The enemy had declared "no trumps." Rupert played out his ace and king of clubs and cleared the adversary of that suit; then the Sheep, whom the Fates had inflicted on him for a partner, took the third round with the queen of clubs, and, having no other club to lead back, opened another suit. The enemy won the remainder of the tricks--and the rubber.
"I had four more clubs to play; we only wanted the odd trick to win the rubber," said Rupert.
"But I hadn't another club to lead you," exclaimed the Sheep, with his ready, defensive smile.
"It didn't occur to you to throw your queen away on my king and leave me with the command of the suit," said Rupert, with polite bitterness.
"I suppose I ought to have--I wasn't certain what to do. I'm awfully sorry," said the Sheep.
Being awfully and uselessly sorry formed a large part of his occupation in life. If a similar situation had arisen in a subsequent hand he would have blundered just as certainly, and he would have been just as irritatingly apologetic.
Rupert stared gloomily across at him as he sat smiling and fumbling with his cards. Many men who have good brains for business do not possess the rudiments of a card-brain, and Rupert would not have judged and condemned his prospective brother-in-law on the evidence of his bridge play alone. The tragic part of it was that he smiled and fumbled through life just as fatuously and apologetically as he did at the card-table. And behind the defensive smile and the well-worn expressions of regret there shone a scarcely believable but quite obvious self-satisfaction. Every sheep of the pasture probably imagines that in an emergency it could become terrible as an army with banners--one has only to watch how they stamp their feet and stiffen their necks when a minor object of suspicion comes into view and behaves meekly. And probably the majority of human sheep see themselves in imagination taking great parts in the world's more impressive dramas, forming swift, unerring decisions in moments of crisis, cowing mutinies, allaying panics, brave, strong, ******, but, in spite of their natural modesty, always slightly spectacular.
"Why in the name of all that is unnecessary and perverse should Kathleen choose this man for her future husband?" was the question that Rupert asked himself ruefully. There was young Malcolm Athling, as nice-looking, decent, level-headed a fellow as any one could wish to meet, obviously her very devoted admirer, and yet she must throw herself away on this pale-eyed, weak-mouthed embodiment of self-approving ineptitude. If it had been merely Kathleen's own affair Rupert would have shrugged his shoulders and philosophically hoped that she might make the best of an undeniably bad bargain.
But Rupert had no heir; his own boy lay underground somewhere on the Indian frontier, in goodly company. And the property would pass in due curse to Kathleen and Kathleen's husband. The Sheep would live there in the beloved old home, rearing up other little Sheep, fatuous and rabbit-faced and self-satisfied like himself, to dwell in the land and possess it. It was not a soothing prospect.
Towards dusk on the afternoon following the bridge experience Rupert and the Sheep made their way homeward after a day's mixed shooting.
The Sheep's cartridge bag was nearly empty, but his game bag showed no signs of over-crowding. The birds he had shot at had seemed for the most part as impervious to death or damage as the hero of a melodrama.

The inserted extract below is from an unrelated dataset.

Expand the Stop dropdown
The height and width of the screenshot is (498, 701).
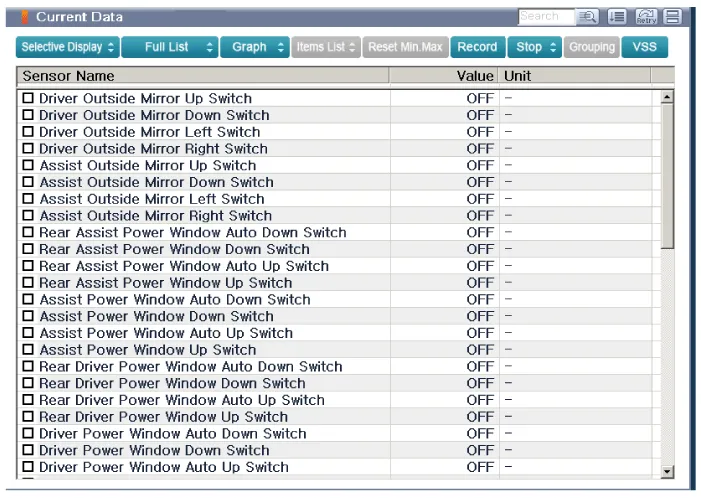(538, 47)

And for each failure to drop his bird he had some explanation or apology ready on his lips. Now he was striding along in front of his host, chattering happily over his shoulder, but obviously on the look-out for some belated rabbit or woodpigeon that might haply be secured as an eleventh-hour addition to his bag. As they passed the edge of a small copse a large bird rose from the ground and flew slowly towards the trees, offering an easy shot to the oncoming sportsmen. The Sheep banged forth with both barrels, and gave an exultant cry.
"Horray! I've shot a thundering big hawk!"

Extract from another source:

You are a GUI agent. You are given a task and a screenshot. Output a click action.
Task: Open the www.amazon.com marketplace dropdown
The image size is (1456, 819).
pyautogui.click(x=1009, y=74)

"To be exact, you've shot a honey-buzzard. That is the hen bird of one of the few pairs of honey-buzzards breeding in the United Kingdom. We've kept them under the strictest preservation for the last four years; every game-keeper and village gun loafer for twenty miles round has been warned and bribed and threatened to respect their sanctity, and egg-snatching agents have been carefully guarded against during the breeding season. Hundreds of lovers of rare birds have delighted in seeing their snap-shotted portraits in Country Life, and now you've reduced the hen bird to a lump of broken feathers."
Rupert spoke quietly and evenly, but for a moment or two a gleam of positive hatred shone in his eyes.
"I say, I'm so sorry," said the Sheep, with his apologetic smile.
"Of course I remember hearing about the buzzards, but somehow I didn't connect this bird with them. And it was such an east shot--"
"Yes," said Rupert; "that was the trouble."
Kathleen found him in the gun-room smoothing out the feathers of the dead bird. She had already been told of the catastrophe.
"What a horrid misfortune," she said sympathetically.
"It was my dear Robbie who first discovered them, the last time he was home on leave. Don't you remember how excited he was about them? Let's go and have some tea."